Mugía como un toro bravo, agitaba los cuernos y batía la cola, lanzando sobre sus perseguidores montones de fango.

Finalmente, con un último esfuerzo pudo alcanzar el mar y desaparecer, dejando en la superficie una mancha de sangre.

-¡Ve a encontrar a tu compadre Belcebú! -gritó Carmaux-. ¡Me ha hecho pasar tal emoción que por poco pierdo el apetito!

Volvieron a su campamento, cerca de la escollera que había servido de observatorio al Corsario, y se sentaron a la sombra de algunos pinos altísimos que crecían entre espléndidos grupos de coreopsidis amarillos con disco purpurina, anémonas de varios colores y grupos de violetas silvestres.

Recogieron leña muerta, y, habiendo conservado los eslabones, con musgo bien seco encendieron un buen fuego, sobre el cual pusieron a asar los peces robados a las águilas pescadoras.

Un cuarto de hora después los cuatro filibusteros asaltaban el asado, del que no quedaron más que las espinas.

-Y ahora,, meditemos -dijo Carmaux volviéndose hacia el Capitán-. Supongo que no pensaremos inmovilizarnos eternamente entre estas arenas, en espera del paso problemático de alguna nave. ¿Qué opináis, señor?

-Que permaneciendo aquí no tendremos ninguna probabilidad de salvarnos -repuso el Corsario.

-¿Tenéis alguna idea?

-Sé que la bahía de Ponce de León suele estar frecuentada por pescadores cubanos que van a cazar lamantinos. Iremos allá a esperarles.

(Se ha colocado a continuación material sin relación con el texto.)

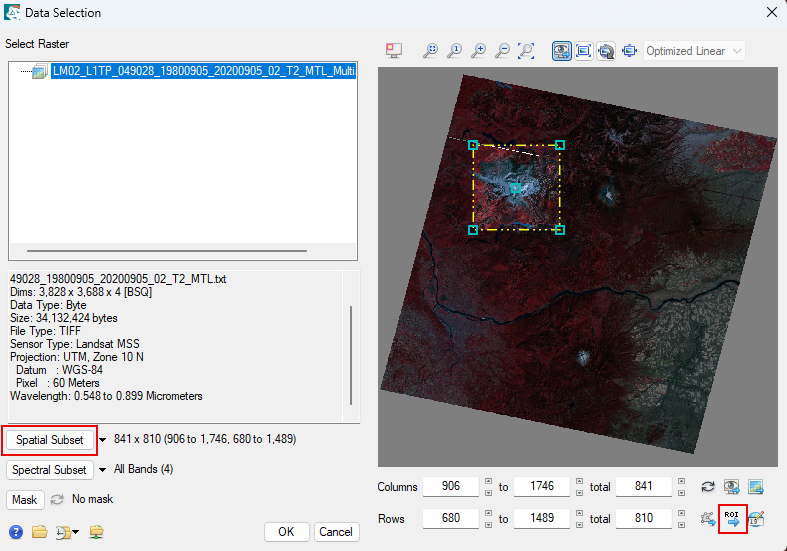Click the reset subset refresh icon
Screen dimensions: 787x551
click(708, 487)
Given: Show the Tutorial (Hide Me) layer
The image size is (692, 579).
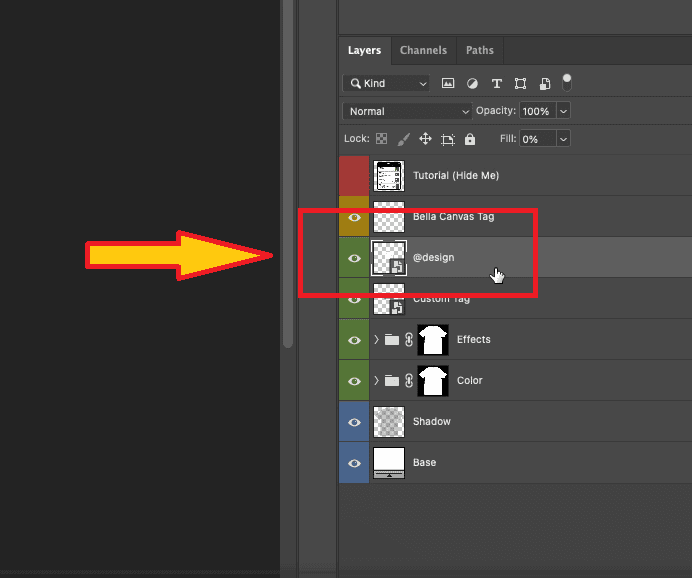Looking at the screenshot, I should point(354,176).
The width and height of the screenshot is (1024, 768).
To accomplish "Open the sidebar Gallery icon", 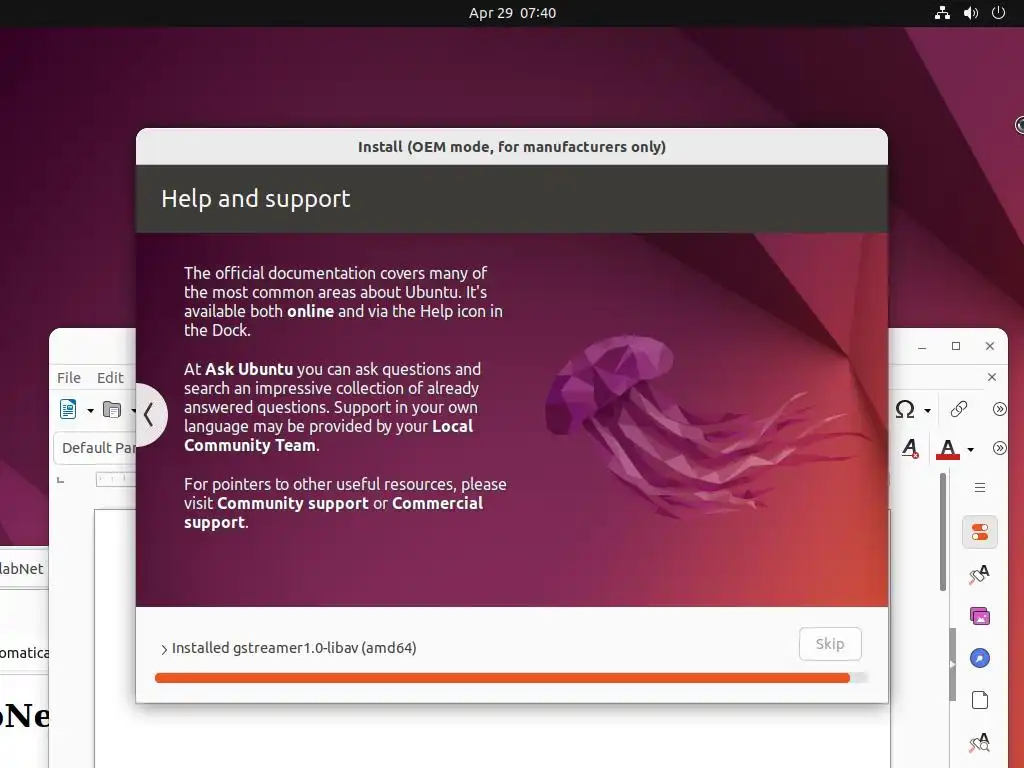I will point(980,616).
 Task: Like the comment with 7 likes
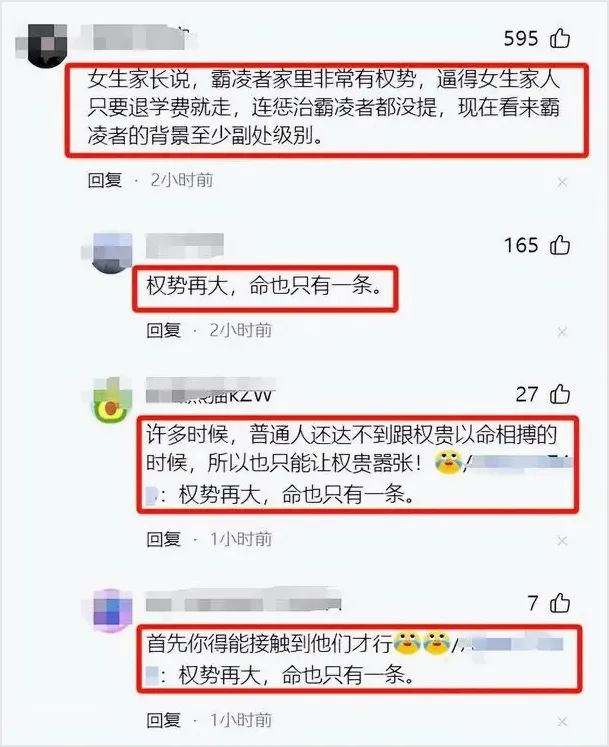pos(560,603)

-Dudo yo, capitán, que tomen a bordo de sus barcos a náufragos filibusteros. Si lo hicieren, seria para entregarnos a las autoridades de La Habana o de Matanzas.

-¿Quién podrá reconocer en nosotros a unos filibusteros? Hablad todos bien español, y podemos fingirnos náufragos españoles.

-Es cierto, capitán -dijo Carmaux-. ¡No se me había ocurrido!

-¿Y si se construyese una almadía con los restos que las olas arrojan a las playas, y fuésemos en busca de El Rayo? -preguntó Van Stiller-. Acaso haya encallado en las islas de los Pinos.

-¡No pensemos en mi nave! -dijo el Corsario suspirando-. El huracán debe de haberla llevado al Atlántico, y las ondas se la habrán tragado.

Mi enemigo ha muerto; pero ¡qué pérdida para mí! Morgan y todos mis marinos valían más que la vida de ese hombre. ¡En fin, no habléis nunca más de mi nave; dejad que se cierren las heridas!

-¿Está alejada la bahía? -preguntó Carmaux.

-A una docena de jornadas. -¿Y los indios? ¿No caeremos en sus garras?

-¡Acaso quisiera encontrarlos, aunque dicen que son feroces! -dijo siniestramente el Corsario.

-¡Encontrar a esos hombres! -exclamó Van Stiller con espanto-. ¡Guardémonos de ello, capitán!

-¿Has olvidado acaso la noche en que di muerte a Sandorf? -preguntó el Corsario.

-No -dijo Carmaux-. El flamenco había dicho que Honorata Wan Guld había naufragado en estas playas. ¡Diríase que el Destino nos ha guiado a propósito aquí!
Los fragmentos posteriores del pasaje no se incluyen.